We can run queries from command line:
$ csvq 'select * from people where last_name = "Jones"'
+------------+-----------+-------------------+
| first_name | last_name | favorite_language |
+------------+-----------+-------------------+
| Ed | Jones | C |
| Jack | Jones | JavaScript |
| Larry | Jones | HTML |
| Quinn | Jones | JavaScript |
| Will | Jones | JavaScript |
| Zachary | Jones | HTML |
+------------+-----------+-------------------+
We can also run them from a REPL like environment:
$ csvq
csvq interactive shell
Press Ctrl+D or execute "EXIT;" to terminate this shell.
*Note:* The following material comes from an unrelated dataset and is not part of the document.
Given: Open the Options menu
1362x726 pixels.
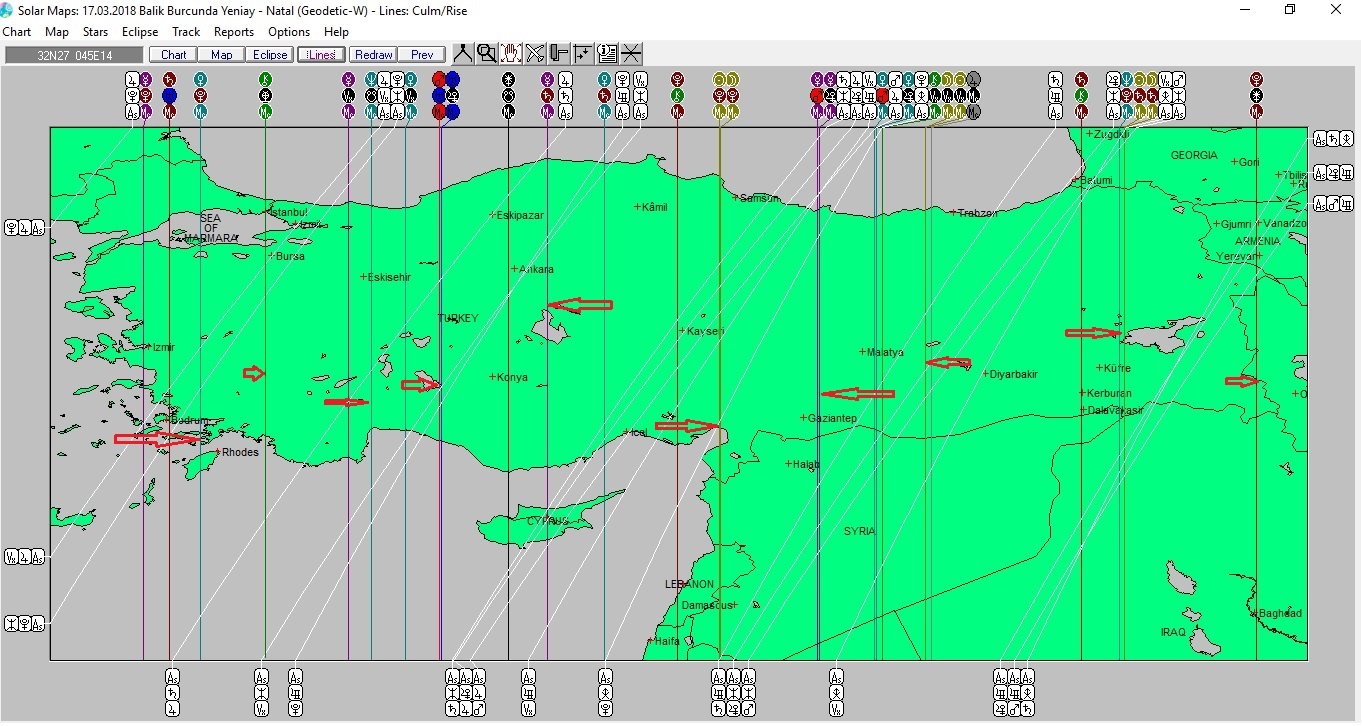Looking at the screenshot, I should coord(289,32).
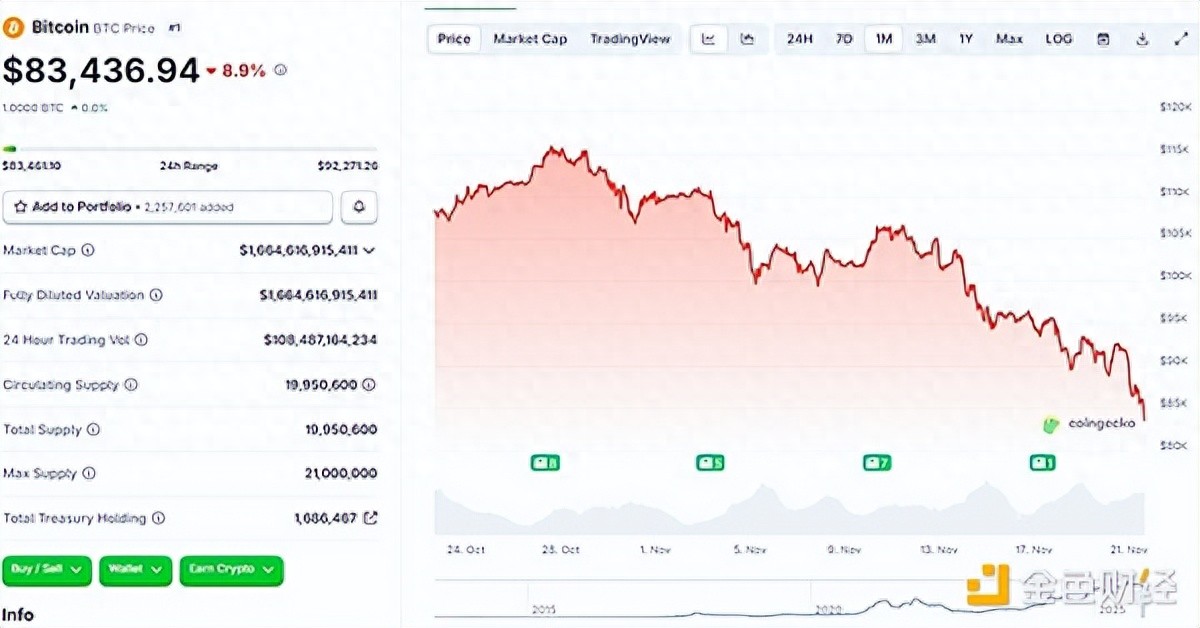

> select first_name || ' likes ' || favorite_language as fun_fact from people;
+--------------------------+
| fun_fact |
+--------------------------+
| Alice likes Ruby |
| Bob likes Python |
| Charlie likes JavaScript |
| Daniel likes PHP |
| Ed likes C |
| Frank likes HTML |
| Gary likes CSS |
| Heather likes JavaScript |
| Ivan likes Ruby |
| Jack likes JavaScript |
| John likes PHP |
| Karen likes JavaScript |
| Larry likes HTML |
| Mike likes CSS |
| Nathan likes Ruby |
| Oscar likes JavaScript |
| Peter likes PHP |
| Quinn likes JavaScript |
| Ralph likes HTML |
| Sally likes CSS |
| Tom likes Ruby |
| Will likes JavaScript |
| Xavier likes PHP |
| Yvonne likes JavaScript |
| Zachary likes HTML |
+--------------------------+
By default the output is formatted in a ASCII-art style table. You can even color-code it a bit by passing -c
option.
Aggregate Queries
We can save queries to files, like this one:
select favorite_language, count(*) as cnt
from people
group by favorite_language
order by count(*) desc;
Then we can run it from command line:
$ csvq -s most_popular.csvq
+-------------------+-----+
| favorite_language | cnt |
+-------------------+-----+
| JavaScript | 8 |
| Ruby | 4 |
| PHP | 4 |
| HTML | 4 |
| CSS | 3 |
| Python | 1 |
| C | 1 |
+-------------------+-----+
We can switch to CSV output:
$ csvq -f csv -s most_popular.csvq
favorite_language,cnt
JavaScript,8
Ruby,4
PHP,4
HTML,4
CSS,3
Python,1
C,1
Or to JSON output, -P
makes it pretty-printed:
$ csvq -P -f json -s most_popular.csvq
[
{
"favorite_language": "JavaScript",
"cnt": 8
},
{
"favorite_language": "Ruby",
"cnt": 4
},
{
"favorite_language": "PHP",
"cnt": 4
},
{
"favorite_language": "HTML",
"cnt": 4
},
{
"favorite_language": "CSS",
"cnt": 3
},
{
"favorite_language": "Python",
"cnt": 1
},
{
"favorite_language": "C",
"cnt": 1
}
]
We can also do other aggregate queries. Of course the details are a bit different from other SQL systems, but that's pretty much a given. SQL is more an idea than a language, and CSVQ doesn't even claim to be SQL, just SQL-like:
select favorite_language, listagg(first_name || ' ' || last_name, ',') as fans
from people
group by favorite_language
order by favorite_language;
$ csvq -f csv -s who_likes.csvq
favorite_language,fans
C,Ed Jones
CSS,"Gary Johnson,Mike Williams,Sally Williams"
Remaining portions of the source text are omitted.